Given entries>
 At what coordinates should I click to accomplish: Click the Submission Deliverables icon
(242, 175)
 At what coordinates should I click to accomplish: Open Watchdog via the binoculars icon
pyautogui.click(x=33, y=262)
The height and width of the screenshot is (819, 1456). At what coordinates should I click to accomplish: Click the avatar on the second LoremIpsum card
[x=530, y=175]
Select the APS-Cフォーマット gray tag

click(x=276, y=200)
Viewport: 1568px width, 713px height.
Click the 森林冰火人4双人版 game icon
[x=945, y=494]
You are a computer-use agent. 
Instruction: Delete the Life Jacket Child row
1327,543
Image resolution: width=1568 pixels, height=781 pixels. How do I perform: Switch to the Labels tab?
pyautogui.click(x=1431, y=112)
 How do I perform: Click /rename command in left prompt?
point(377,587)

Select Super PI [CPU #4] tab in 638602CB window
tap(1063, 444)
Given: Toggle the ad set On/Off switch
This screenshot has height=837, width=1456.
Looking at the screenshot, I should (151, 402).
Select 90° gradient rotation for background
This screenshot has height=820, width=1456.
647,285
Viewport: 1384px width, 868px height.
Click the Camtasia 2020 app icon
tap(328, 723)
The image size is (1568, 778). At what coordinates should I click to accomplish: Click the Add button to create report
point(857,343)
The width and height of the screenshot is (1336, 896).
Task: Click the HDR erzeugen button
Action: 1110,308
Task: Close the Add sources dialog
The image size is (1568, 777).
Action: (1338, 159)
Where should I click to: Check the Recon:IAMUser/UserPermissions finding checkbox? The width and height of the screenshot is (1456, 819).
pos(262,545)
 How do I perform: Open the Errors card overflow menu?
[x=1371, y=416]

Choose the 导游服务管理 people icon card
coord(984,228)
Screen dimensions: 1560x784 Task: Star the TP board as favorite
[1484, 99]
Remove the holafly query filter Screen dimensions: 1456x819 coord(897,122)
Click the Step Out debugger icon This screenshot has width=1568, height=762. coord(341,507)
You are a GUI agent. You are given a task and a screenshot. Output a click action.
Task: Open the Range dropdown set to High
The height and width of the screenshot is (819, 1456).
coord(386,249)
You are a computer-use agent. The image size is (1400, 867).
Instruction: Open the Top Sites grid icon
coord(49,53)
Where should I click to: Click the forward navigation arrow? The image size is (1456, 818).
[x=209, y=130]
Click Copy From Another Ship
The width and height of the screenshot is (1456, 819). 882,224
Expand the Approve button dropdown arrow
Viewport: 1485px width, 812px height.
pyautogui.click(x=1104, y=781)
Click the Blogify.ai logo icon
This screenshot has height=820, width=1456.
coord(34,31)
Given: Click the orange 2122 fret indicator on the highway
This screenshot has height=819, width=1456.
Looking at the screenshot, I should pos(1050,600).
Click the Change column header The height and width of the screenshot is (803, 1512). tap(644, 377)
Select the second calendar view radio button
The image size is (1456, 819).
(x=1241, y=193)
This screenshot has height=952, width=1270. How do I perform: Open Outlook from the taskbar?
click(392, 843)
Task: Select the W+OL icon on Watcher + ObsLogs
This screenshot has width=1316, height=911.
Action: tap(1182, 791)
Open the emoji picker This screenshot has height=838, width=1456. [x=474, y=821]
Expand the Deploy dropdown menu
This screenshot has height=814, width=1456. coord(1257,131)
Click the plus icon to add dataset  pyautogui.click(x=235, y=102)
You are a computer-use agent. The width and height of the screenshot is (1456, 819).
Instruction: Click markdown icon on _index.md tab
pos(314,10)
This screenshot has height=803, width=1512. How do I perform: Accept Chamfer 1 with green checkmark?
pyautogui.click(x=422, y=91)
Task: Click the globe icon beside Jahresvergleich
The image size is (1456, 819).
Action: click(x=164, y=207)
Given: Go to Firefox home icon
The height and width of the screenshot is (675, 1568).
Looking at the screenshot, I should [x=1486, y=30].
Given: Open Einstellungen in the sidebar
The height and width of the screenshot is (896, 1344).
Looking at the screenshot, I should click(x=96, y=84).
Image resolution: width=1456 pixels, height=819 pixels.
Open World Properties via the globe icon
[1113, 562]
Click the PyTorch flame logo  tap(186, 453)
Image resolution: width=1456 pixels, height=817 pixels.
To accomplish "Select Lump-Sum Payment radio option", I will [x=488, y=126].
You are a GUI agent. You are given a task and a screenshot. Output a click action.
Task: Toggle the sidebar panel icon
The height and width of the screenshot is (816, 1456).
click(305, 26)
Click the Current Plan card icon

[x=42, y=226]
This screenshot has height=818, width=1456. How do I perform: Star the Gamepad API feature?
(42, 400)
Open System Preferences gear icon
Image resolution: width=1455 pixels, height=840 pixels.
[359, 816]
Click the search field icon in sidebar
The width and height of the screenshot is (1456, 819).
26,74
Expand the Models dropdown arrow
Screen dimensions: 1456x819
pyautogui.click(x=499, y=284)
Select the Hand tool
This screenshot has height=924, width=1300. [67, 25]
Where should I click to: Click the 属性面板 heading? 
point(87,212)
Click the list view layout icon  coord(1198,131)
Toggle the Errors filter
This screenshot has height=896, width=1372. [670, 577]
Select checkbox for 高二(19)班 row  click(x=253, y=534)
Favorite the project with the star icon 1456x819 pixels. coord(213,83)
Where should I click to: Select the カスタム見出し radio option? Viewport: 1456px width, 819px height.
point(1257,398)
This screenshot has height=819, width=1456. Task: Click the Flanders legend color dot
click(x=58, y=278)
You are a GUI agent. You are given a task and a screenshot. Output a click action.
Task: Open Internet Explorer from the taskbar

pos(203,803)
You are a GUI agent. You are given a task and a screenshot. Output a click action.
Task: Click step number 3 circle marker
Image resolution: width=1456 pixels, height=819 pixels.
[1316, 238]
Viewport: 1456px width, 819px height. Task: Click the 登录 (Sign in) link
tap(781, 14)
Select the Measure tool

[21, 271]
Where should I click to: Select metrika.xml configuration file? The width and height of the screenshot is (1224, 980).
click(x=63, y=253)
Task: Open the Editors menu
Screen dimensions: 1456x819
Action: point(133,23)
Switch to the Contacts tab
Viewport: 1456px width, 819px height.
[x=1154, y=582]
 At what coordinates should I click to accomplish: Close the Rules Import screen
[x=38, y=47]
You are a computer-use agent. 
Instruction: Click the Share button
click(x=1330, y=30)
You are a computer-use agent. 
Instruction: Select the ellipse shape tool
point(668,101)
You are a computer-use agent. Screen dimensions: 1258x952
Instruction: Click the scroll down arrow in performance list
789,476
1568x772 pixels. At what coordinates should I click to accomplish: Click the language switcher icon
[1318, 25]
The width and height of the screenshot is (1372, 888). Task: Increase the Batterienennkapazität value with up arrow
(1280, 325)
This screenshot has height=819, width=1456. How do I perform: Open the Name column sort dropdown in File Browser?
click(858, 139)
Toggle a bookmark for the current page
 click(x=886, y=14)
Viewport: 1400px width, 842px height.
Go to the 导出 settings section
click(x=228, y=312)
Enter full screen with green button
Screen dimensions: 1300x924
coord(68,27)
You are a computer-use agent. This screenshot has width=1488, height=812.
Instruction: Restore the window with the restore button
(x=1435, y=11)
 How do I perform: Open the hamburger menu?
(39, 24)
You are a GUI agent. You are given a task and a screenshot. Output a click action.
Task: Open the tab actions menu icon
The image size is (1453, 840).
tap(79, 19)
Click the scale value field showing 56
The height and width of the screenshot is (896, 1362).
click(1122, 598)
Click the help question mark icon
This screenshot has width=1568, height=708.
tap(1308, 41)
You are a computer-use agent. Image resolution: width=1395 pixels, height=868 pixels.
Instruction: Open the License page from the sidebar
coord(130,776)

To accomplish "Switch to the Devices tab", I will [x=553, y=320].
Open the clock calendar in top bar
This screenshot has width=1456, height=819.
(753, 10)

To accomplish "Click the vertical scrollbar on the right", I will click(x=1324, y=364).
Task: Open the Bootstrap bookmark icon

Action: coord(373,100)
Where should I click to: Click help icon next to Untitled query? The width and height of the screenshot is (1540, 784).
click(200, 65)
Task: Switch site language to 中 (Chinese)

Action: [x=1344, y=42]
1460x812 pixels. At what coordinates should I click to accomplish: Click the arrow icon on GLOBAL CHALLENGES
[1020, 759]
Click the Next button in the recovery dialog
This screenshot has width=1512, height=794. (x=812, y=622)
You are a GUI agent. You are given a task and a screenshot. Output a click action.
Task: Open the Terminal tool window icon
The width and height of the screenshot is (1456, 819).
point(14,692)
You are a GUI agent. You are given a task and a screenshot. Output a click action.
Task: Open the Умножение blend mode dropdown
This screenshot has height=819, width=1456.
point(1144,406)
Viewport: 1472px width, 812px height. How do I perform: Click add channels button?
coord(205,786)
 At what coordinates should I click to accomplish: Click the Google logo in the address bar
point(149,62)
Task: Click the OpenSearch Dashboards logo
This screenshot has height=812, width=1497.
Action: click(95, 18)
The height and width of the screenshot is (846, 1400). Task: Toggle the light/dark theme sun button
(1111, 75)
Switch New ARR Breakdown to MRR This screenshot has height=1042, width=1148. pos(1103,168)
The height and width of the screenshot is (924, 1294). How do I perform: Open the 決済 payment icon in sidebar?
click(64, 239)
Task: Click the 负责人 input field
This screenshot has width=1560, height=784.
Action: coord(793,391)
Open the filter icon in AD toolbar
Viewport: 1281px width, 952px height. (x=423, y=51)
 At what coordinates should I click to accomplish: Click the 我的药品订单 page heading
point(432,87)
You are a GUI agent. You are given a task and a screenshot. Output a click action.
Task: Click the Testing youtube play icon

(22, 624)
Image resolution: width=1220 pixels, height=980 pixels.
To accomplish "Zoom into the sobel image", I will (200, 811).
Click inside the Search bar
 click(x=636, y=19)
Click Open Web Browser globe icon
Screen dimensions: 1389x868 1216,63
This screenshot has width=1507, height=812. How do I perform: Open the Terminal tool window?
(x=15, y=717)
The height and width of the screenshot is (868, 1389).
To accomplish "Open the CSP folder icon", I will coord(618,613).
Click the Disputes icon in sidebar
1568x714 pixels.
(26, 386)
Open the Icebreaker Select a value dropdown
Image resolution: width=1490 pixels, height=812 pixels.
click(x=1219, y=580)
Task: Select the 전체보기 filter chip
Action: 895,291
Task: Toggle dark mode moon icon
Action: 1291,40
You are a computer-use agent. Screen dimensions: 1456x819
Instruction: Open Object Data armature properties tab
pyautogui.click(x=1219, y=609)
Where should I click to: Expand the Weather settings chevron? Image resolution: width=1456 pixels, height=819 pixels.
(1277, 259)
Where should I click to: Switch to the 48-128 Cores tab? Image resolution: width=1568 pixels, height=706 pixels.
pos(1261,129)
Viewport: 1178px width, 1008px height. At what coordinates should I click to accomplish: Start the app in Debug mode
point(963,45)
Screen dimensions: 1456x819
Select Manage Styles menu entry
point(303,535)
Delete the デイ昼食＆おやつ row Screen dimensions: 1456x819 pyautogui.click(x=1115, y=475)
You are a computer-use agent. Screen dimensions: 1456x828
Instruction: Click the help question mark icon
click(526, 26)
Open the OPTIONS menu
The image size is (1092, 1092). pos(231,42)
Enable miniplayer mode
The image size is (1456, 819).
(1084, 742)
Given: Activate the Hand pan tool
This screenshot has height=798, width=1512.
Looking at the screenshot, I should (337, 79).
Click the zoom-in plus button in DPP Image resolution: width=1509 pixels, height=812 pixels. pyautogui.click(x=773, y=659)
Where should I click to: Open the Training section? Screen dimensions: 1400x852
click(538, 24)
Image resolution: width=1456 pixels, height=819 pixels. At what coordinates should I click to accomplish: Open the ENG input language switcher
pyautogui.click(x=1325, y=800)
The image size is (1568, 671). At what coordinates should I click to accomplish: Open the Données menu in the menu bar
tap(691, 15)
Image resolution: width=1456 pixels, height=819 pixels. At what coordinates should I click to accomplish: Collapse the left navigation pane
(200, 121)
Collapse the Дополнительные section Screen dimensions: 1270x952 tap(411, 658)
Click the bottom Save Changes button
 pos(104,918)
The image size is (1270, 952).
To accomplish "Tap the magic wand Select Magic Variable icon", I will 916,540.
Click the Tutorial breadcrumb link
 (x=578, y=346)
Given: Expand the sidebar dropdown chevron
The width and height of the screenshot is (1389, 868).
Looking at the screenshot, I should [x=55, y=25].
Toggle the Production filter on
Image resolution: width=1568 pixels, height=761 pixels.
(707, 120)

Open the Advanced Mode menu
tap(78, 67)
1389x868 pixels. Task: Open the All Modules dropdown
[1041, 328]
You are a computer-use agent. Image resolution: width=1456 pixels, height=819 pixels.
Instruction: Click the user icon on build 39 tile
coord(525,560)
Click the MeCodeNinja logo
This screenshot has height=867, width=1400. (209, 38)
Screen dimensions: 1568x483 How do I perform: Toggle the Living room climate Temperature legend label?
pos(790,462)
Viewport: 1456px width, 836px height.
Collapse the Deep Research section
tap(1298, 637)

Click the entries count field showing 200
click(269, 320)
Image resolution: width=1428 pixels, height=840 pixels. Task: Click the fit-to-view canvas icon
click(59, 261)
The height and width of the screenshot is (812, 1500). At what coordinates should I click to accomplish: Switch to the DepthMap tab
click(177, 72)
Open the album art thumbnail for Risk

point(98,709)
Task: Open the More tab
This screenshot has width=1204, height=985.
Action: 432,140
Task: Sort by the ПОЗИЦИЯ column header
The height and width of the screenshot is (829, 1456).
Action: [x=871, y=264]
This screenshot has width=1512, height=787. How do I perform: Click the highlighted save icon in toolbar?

Requirement> Given the records above, restate word for word only the lines starting at the one with "Choose the 导游服务管理 people icon card" and ending at the one with "Remove the holafly".

Solution for this task>
Choose the 导游服务管理 people icon card
coord(984,228)
Screen dimensions: 1560x784 Task: Star the TP board as favorite
[1484, 99]
Remove the holafly query filter Screen dimensions: 1456x819 coord(897,122)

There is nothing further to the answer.